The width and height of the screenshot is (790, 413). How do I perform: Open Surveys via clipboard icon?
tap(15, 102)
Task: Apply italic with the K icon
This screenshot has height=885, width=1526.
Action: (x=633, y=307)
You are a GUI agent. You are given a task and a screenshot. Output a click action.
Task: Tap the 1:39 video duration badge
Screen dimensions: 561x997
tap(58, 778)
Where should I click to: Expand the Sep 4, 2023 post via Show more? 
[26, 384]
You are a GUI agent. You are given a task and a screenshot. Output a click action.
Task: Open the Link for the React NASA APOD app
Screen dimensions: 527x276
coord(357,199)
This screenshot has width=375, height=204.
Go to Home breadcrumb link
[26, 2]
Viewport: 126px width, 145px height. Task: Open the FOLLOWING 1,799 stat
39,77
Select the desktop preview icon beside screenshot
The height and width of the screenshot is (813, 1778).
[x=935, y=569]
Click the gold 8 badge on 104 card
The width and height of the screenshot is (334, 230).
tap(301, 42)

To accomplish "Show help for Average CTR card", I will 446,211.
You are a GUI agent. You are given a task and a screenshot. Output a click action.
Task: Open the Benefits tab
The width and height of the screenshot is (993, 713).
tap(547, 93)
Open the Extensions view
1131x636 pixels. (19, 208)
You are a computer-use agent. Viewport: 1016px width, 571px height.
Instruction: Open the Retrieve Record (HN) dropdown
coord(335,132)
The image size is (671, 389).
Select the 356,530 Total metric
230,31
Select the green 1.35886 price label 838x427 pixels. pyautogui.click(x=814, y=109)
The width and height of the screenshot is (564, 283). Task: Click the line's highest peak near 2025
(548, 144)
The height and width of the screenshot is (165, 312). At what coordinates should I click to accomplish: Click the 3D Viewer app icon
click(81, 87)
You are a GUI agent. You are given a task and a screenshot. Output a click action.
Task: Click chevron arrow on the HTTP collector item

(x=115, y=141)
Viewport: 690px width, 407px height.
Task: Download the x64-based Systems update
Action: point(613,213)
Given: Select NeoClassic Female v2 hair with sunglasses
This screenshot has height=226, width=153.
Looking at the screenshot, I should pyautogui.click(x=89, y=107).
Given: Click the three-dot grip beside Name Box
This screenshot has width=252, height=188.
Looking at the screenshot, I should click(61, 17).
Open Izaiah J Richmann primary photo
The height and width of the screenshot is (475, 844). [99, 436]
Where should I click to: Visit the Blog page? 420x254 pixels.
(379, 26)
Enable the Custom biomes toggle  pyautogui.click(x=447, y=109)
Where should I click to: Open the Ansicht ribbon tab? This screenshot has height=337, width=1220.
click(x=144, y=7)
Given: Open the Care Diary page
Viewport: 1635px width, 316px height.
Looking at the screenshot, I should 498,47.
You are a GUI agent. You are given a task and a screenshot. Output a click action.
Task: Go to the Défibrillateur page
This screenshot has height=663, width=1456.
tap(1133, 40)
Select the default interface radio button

========================================================================

Would you repeat the lines from the one containing "Task: Go to the Défibrillateur page" through the end of the data, exactly, with nothing before or after them?

Task: Go to the Défibrillateur page
This screenshot has height=663, width=1456.
tap(1133, 40)
Select the default interface radio button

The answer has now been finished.